Post by: vand on October 03, 2022, 03:37:30 AM
Isn't a big chunk of that difference that investment professionals work with a lot of clients who need bonds and security?

6.7% is around the long-run average for the US stock market (real returns, not nominal). So the non-professionals are just expecting crazy high returns and/or don't know what "real" and "nominal" mean.

-W

Likely both, but more the former. The other chart from the article shows how expectations were increasing ratcheted up the longer things continued to go well, when they should of course have been ratcheted down - the classic mistake of projecting recent returns into the far future.
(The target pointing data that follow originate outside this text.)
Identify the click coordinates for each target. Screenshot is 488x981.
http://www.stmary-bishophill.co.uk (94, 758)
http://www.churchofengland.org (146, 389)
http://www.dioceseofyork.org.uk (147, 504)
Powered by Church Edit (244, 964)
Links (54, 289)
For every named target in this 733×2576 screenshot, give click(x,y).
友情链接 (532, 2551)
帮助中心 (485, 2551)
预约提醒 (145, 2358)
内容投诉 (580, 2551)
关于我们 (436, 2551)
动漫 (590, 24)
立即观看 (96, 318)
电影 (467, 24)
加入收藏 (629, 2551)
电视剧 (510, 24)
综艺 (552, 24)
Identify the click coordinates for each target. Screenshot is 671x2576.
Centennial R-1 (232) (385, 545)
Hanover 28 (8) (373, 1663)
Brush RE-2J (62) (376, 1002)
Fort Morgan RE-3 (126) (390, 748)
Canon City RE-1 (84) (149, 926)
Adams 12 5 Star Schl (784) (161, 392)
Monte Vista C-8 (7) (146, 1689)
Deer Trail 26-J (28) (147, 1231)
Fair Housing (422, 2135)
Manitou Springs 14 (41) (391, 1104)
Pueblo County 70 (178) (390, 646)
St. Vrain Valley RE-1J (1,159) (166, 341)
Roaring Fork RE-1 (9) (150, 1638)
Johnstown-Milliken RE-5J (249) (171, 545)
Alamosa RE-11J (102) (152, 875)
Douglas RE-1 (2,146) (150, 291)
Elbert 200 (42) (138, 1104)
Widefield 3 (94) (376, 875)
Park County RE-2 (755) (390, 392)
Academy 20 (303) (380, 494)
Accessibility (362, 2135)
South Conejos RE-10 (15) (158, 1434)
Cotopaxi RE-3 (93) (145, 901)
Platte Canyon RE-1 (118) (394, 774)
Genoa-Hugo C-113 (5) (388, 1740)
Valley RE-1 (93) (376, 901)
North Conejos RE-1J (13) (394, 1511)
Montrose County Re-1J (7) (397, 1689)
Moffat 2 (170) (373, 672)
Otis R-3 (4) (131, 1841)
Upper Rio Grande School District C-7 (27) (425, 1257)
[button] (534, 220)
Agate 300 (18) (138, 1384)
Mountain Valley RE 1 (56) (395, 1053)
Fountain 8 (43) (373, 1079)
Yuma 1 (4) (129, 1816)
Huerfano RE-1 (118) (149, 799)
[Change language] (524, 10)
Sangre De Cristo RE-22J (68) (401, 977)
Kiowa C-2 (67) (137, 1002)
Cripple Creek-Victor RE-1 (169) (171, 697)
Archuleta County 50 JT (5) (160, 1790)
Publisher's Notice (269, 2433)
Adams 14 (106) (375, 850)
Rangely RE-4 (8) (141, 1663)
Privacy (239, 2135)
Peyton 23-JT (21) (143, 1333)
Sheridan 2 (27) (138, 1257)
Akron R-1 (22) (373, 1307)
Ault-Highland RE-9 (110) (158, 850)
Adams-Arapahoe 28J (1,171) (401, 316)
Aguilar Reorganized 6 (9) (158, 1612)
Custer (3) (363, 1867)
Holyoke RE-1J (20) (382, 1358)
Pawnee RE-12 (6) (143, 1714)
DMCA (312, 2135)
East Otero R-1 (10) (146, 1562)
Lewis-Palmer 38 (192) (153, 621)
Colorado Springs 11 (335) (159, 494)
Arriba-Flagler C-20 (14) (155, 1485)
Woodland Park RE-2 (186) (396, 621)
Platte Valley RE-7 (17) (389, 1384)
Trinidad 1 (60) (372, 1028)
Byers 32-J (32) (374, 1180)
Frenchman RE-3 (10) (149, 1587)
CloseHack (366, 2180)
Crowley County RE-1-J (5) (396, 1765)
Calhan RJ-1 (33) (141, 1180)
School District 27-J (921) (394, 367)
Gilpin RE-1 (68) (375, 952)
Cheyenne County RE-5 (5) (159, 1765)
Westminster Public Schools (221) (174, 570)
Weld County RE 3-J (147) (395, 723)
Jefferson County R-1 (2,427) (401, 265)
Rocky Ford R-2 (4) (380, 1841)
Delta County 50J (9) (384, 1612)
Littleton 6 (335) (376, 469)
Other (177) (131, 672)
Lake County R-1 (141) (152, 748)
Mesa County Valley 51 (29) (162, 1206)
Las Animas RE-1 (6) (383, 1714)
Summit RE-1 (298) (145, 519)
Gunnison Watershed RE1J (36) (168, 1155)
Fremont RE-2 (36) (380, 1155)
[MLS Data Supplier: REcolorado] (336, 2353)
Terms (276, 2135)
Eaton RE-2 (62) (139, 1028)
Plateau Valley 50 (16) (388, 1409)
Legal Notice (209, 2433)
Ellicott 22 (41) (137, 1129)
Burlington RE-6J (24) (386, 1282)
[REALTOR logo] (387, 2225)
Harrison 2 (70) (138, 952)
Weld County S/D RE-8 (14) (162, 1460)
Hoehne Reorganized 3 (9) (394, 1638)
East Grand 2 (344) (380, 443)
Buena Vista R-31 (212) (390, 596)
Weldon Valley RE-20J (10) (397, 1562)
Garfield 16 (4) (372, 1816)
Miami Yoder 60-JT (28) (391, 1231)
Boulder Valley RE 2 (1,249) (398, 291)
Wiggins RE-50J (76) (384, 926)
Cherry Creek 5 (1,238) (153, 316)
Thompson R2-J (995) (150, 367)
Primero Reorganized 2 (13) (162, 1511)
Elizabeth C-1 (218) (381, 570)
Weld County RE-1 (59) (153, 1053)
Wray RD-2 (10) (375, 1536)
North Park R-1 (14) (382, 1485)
(https://theirrelevantinvestor.com/wp-content/uploads/2021/06/lol.png)
Title: Re: What are your bubble indicators?
Post by: vand on October 03, 2022, 05:56:06 AM
Another obvious bubble indicator were the amount of people asking "why not just buy TQQQ and ride out the volatility over the next 10 years?"
(https://theirrelevantinvestor.com/2021/12/07/is-the-correction-over/)

Here's why not:

(https://i.postimg.cc/d12qSZJf/Capture.png)
Title: Re: What are your bubble indicators?
Post by: MustacheAndaHalf on October 03, 2022, 06:04:51 AM
For those who think TQQQ (3x Nasdaq 100) is a great idea, consider it compared to the plain QQQ (Nasdaq 100).  From 2020-2021, both had stunning returns, two superb years.  So how do they look so far in 2022?  The three year performance of QQQ is 13%/year, and TQQQ has earned 8%/year.  Leveraged ETFs take a disproportionate hit during bad years, as can be seen in two superb years wiped out with one bad year.